++++ Document extract

# McCULLOCK VIRGINIA MH542P



## madmower (Feb 6, 2007)

HI I HAVE THIS McCULLOCH HEDGE TRIMMER WHICH I HAVE TO REPLACE THE FUEL LINES ON BUT CAN NOT GET THEM TO SEAL IN THE TANK I WENT TO A DEALER WITH THE OLD FUEL LINE TO MAKE SHORE I GOT THE RIGHT SIZE SO I BOUGHT 2 FT WHICH WILL MAKE BOTH LINES BUT IT WILL NOT SEAL IN THE TANK WHEN THE TRIMMER IS TILTED ON ITS SIDE IT DRIPS FUEL .ON THE OLD LINE IT LOOKS LIKE IT WAS EXPANDED EITHER SIDE OF THE TANK SO AS NOT TO LEAK

CAN ANY BODY TELL ME HOW TO GET THIS TO SEAL?

THANK YOU FOR YOUR TIME

BILL


----------



## geogrubb (Jul 28, 2006)

When I had a similar problem on a Ryobi and a Mac I used Stihl fuel line, the parts guy said Stihl line is .6mm where the other is .5mm in diameter giving a tighter fit, it worked for me. Have a good one. Geo


----------



## madmower (Feb 6, 2007)

Thanks Geo
Will Try To Get Some

Bill


----------

++++++++
++++ Information shown

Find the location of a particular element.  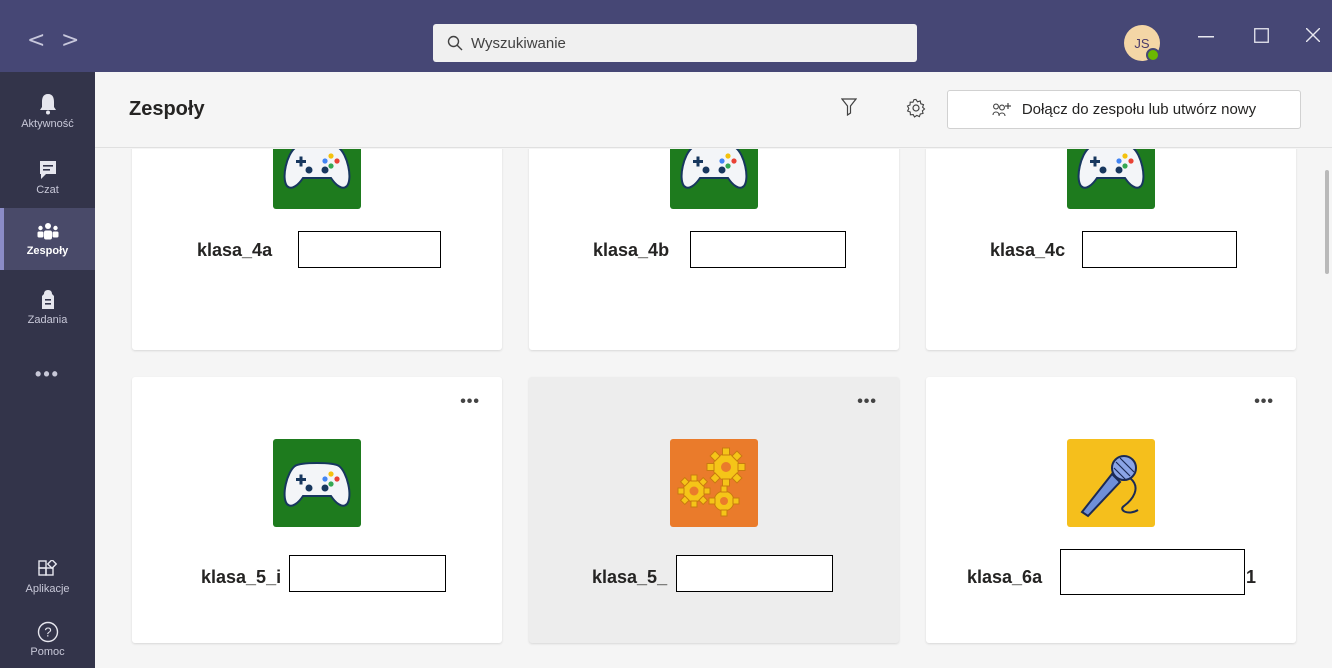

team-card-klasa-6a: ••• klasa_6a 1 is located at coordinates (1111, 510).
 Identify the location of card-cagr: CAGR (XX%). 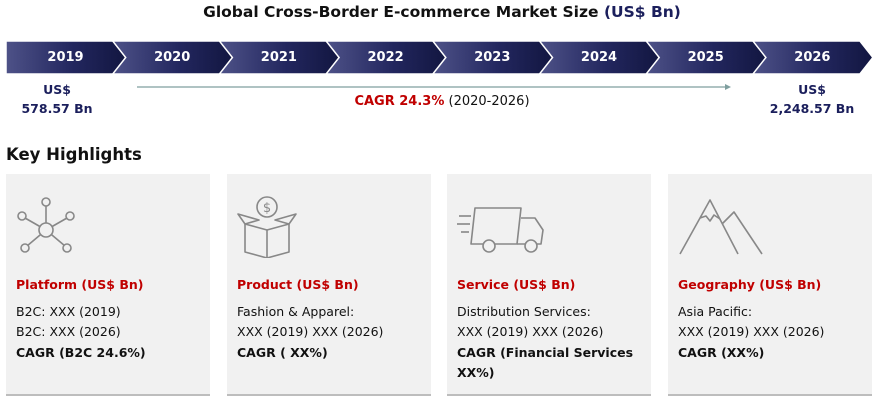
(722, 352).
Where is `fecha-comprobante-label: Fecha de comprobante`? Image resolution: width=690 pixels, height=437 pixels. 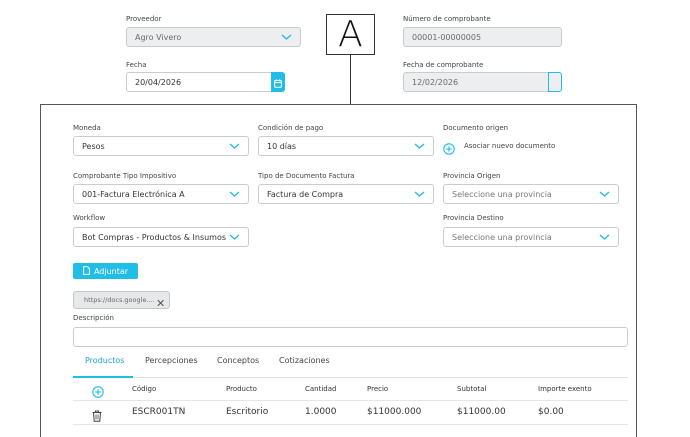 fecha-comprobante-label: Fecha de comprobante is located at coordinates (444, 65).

++++++++

▶ [What you should do]:
Reproduce the hedge trimmer fuel line thread above in full, word for word.

▶ [Output for this exercise]:
# McCULLOCK VIRGINIA MH542P



## madmower (Feb 6, 2007)

HI I HAVE THIS McCULLOCH HEDGE TRIMMER WHICH I HAVE TO REPLACE THE FUEL LINES ON BUT CAN NOT GET THEM TO SEAL IN THE TANK I WENT TO A DEALER WITH THE OLD FUEL LINE TO MAKE SHORE I GOT THE RIGHT SIZE SO I BOUGHT 2 FT WHICH WILL MAKE BOTH LINES BUT IT WILL NOT SEAL IN THE TANK WHEN THE TRIMMER IS TILTED ON ITS SIDE IT DRIPS FUEL .ON THE OLD LINE IT LOOKS LIKE IT WAS EXPANDED EITHER SIDE OF THE TANK SO AS NOT TO LEAK

CAN ANY BODY TELL ME HOW TO GET THIS TO SEAL?

THANK YOU FOR YOUR TIME

BILL


----------



## geogrubb (Jul 28, 2006)

When I had a similar problem on a Ryobi and a Mac I used Stihl fuel line, the parts guy said Stihl line is .6mm where the other is .5mm in diameter giving a tighter fit, it worked for me. Have a good one. Geo


----------



## madmower (Feb 6, 2007)

Thanks Geo
Will Try To Get Some

Bill


----------